Even though the mention of Cassie had leached some of the fight out of him, he was still a lion shifter. It was the fact that he didn’t try and get out of the submissive hold that caused my heart to stampede in my chest. On his worst day, my brother would never go down without a fight. He might not win, but he would take out a few arms and legs and pass out before giving up.
Right now, he lay prone beneath the restraining hold, a low growl rumbling in his chest. For his sake, I hauled him to his feet and threw him back into the broken shell of the office. He landed on two feet, proving that the scuffle was more play than fight.
“No more,” I said. “Another incident and I’ll take the demon blade.”
Attention at last. He reared back as though I’d decked him. “You try it and–”
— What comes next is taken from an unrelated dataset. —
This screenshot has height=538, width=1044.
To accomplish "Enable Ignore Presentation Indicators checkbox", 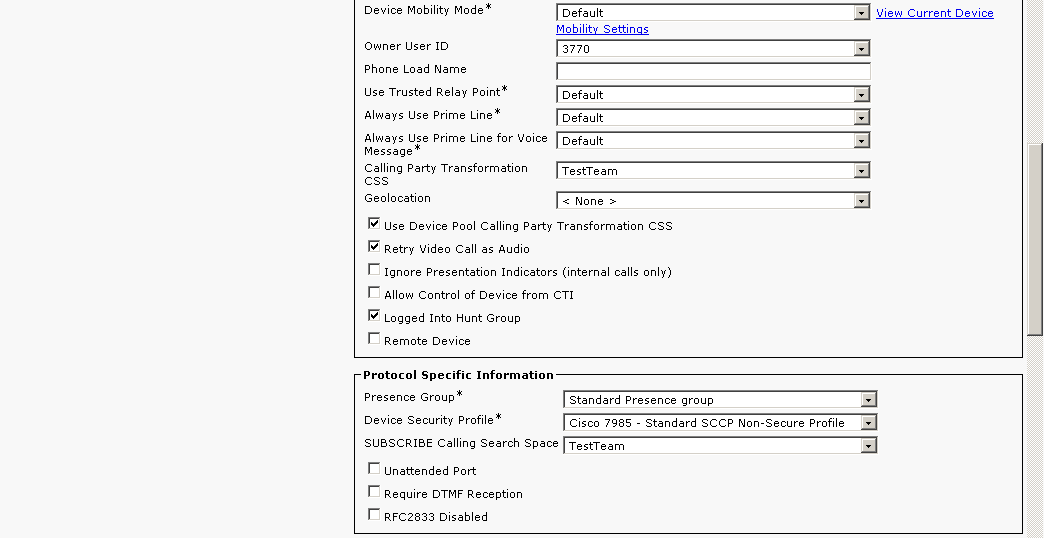I will (x=374, y=271).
“I’ll do more than try.” Stepping up to him so we were eye-to-eye, I gave him a hard stare. A year ago, I’d have had to turn my head down to pin him with my dominance. Today, at least physically, we were equals. The alpha in me urged me to wallop some sense into him. The big brother in me clasped his shoulder, frowning at the chaotic emotions I saw reflected in his challenging gaze.
“We just need to hold the line,” I told him, not believing my own words for a second.
He huffed out a breath. “Bullshit.” He tried to shrug me off, but I held firm. “What the hell is the point in this? Sitting here with our tails between our legs when we should be storming the gates of Hell?”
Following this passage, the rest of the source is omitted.